Indications for LETAIRIS:
Pulmonary arterial hypertension (PAH) (WHO Group I) in patients with WHO Class II or III symptoms to improve exercise ability and delay clinical worsening, or in combination with tadalafil to reduce the risks of disease progression and hospitalization for worsening PAH, and to improve exercise ability.
In females: initiate only after (–) pregnancy test. Swallow whole. Initially 5mg once daily, with or without tadalafil 20mg once daily. At 4-week intervals, either Letairis or tadalafil dose may be increased, as needed and tolerated, to Letairis 10mg or tadalafil 40mg. Concomitant cyclosporine: max 5mg once daily.
Pregnancy. Idiopathic pulmonary fibrosis including those patients with pulmonary hypertension (WHO Group 3).

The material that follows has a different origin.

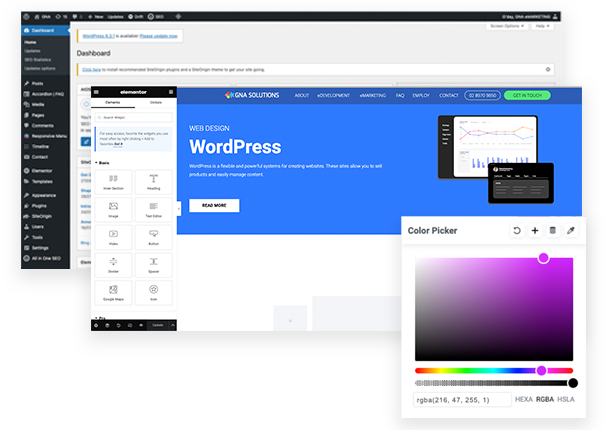Click the plus icon to add color
606x430 pixels.
click(535, 230)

Embryo-fetal toxicity: in females of reproductive potential, exclude pregnancy prior to starting, monthly during, and for 1 month after treatment; must use acceptable methods of contraception. Monitor for significant fluid retention and pulmonary edema; discontinue if pulmonary veno-occlusive disease develops. Monitor hemoglobin prior to initiation, at one month, and periodically thereafter; consider discontinuing if significant decrease in hemoglobin develops. Clinically significant anemia: not recommended. Moderate to severe hepatic impairment: not recommended. Discontinue if ALT, AST elevations >5xULN or if elevations accompanied by bilirubin >2xULN, or by signs/symptoms of liver dysfunction and other causes excluded. Nursing mothers: not recommended.
Endothelin receptor antagonist.
Potentiated by cyclosporine; see Adults. Increased peripheral edema with concomitant tadalafil.
Peripheral edema, nasal congestion, sinusitis, flushing; elevated liver enzymes, decreased sperm counts, hematologic changes; in combination with tadalafil: also headache, cough, anemia, dyspepsia, bronchitis.